O cargo mais alto dentro do Google pode render uma remuneração bilionária. Um novo plano de compensação divulgado pela controladora da empresa, a Alphabet, mostra que o atual CEO pode receber até US$ 692 milhões (cerca de R$ 3,5 bilhões) ao longo dos próximos três anos.
O valor foi detalhado em um documento enviado à Comissão de Valores Mobiliários dos Estados Unidos (SEC), órgão que regula o mercado financeiro no país. A remuneração é destinada ao executivo responsável pela liderança da gigante de tecnologia e está vinculada a metas corporativas e à valorização das ações.

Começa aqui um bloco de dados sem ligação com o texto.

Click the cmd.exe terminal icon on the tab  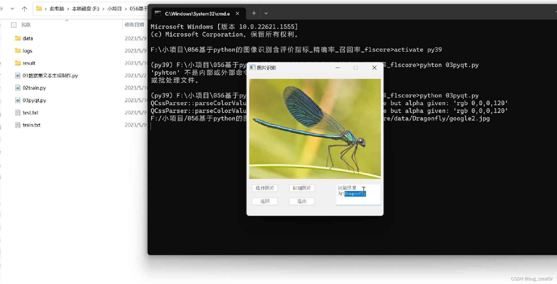(158, 13)
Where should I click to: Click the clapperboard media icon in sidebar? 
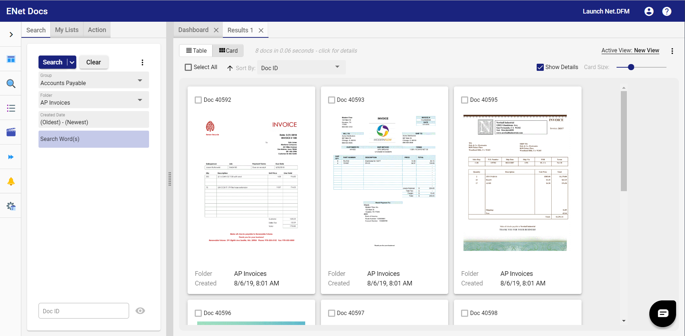tap(11, 132)
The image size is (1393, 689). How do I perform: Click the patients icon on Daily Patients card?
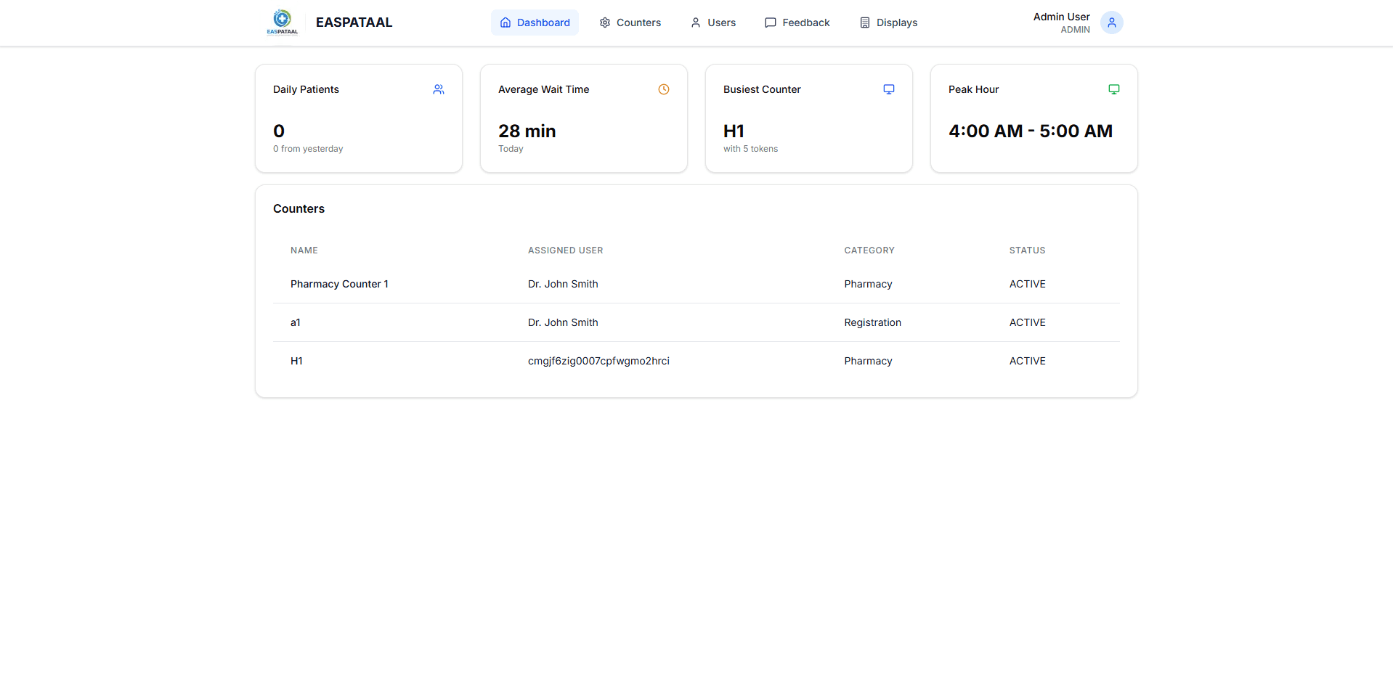pos(439,89)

Maior parte do pagamento depende do desempenho da empresa
Apesar da cifra bilionária, apenas uma pequena parcela desse valor corresponde ao salário fixo. O plano prevê pagamento anual de US$ 2 milhões, totalizando US$ 6 milhões no período de três anos. O restante da remuneração está ligado principalmente à concessão de ações da Alphabet e de empresas do grupo.

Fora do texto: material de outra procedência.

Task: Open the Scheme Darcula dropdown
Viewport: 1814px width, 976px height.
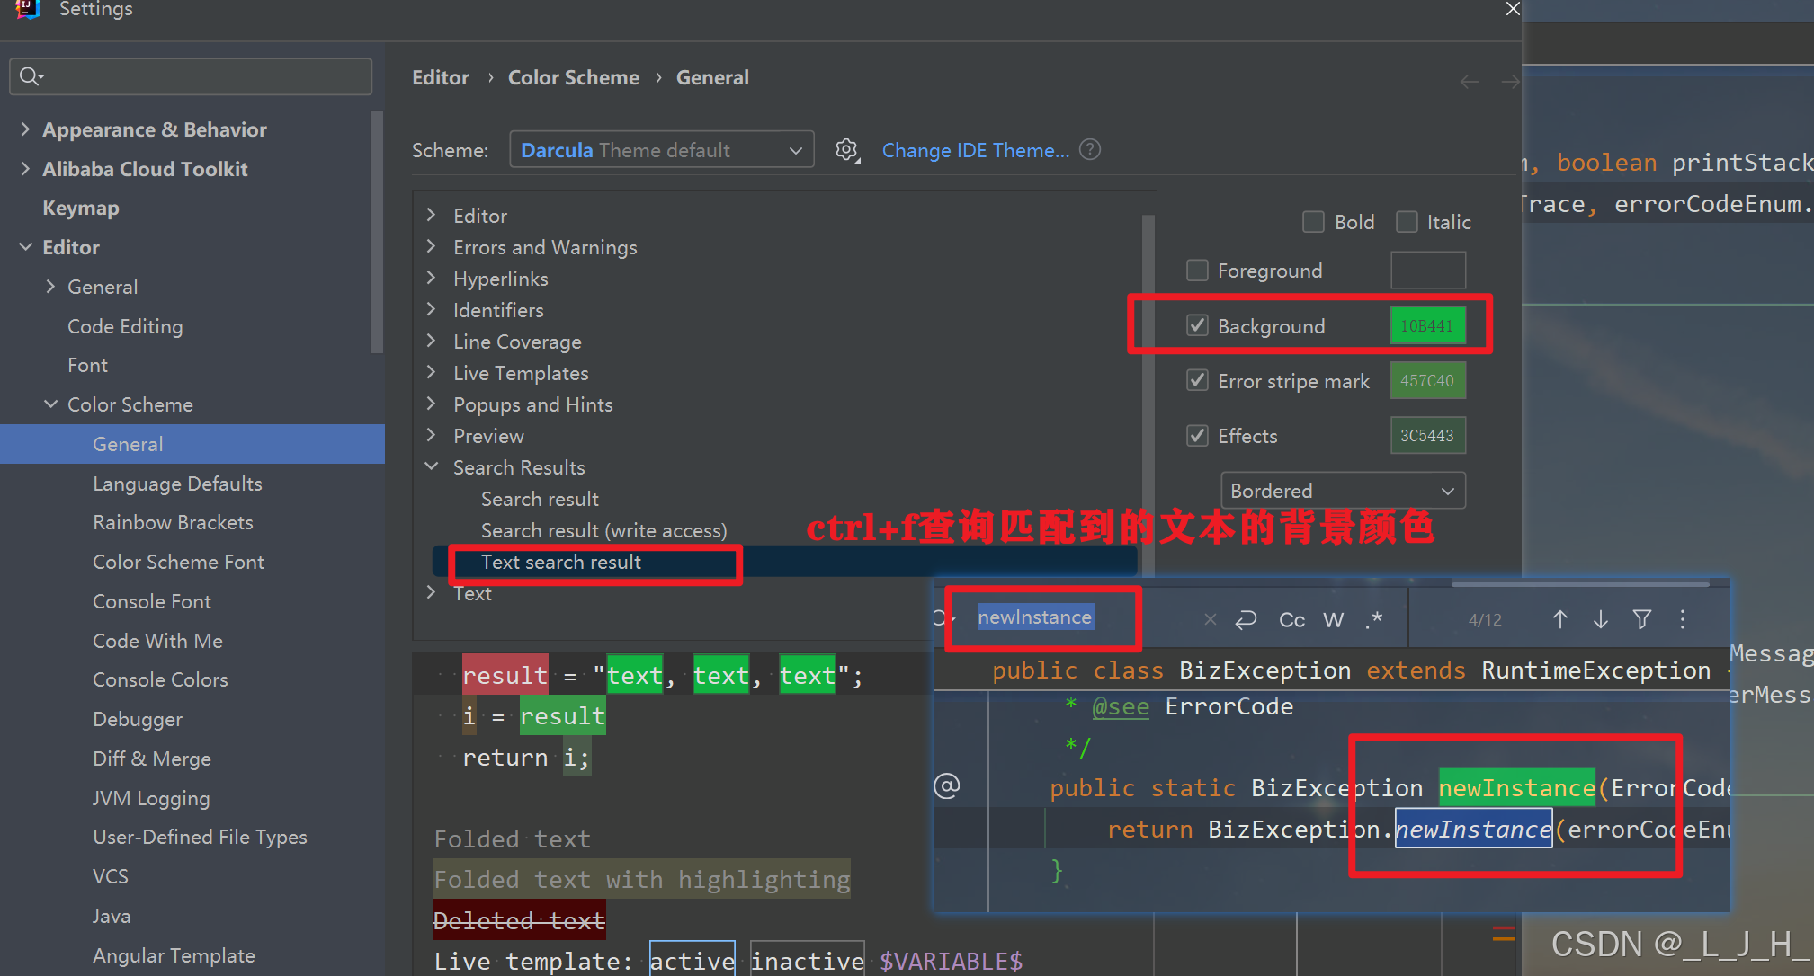Action: [661, 150]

Entre elas estão a Waymo, voltada para o desenvolvimento de carros autônomos, e a Wing, que trabalha com tecnologia de entregas por drones. Caso as metas estabelecidas sejam atingidas e as empresas apresentem crescimento de valor no mercado, o executivo poderá receber centenas de milhões de dólares em ações dessas subsidiárias.
Estimativas presentes no documento indicam que cerca de US$ 130 milhões podem vir da Waymo, enquanto aproximadamente US$ 45 milhões estariam ligados à Wing, além de uma parcela significativa vinculada diretamente às ações da Alphabet.

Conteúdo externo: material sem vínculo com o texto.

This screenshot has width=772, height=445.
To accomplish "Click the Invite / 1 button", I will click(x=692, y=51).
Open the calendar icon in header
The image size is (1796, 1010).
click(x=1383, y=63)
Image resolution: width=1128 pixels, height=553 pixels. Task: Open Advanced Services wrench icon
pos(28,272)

A estrutura de pagamento baseada em desempenho é comum entre grandes empresas de tecnologia e busca alinhar os interesses da liderança com os resultados da companhia.
O pequeno ônus desse “emprego dos sonhos” é que se o CEO deixar o cargo antes do prazo, parte das ações concedidas pode ser perdida, especialmente aquelas que ainda não atingiram o período necessário para serem convertidas em pagamento efetivo.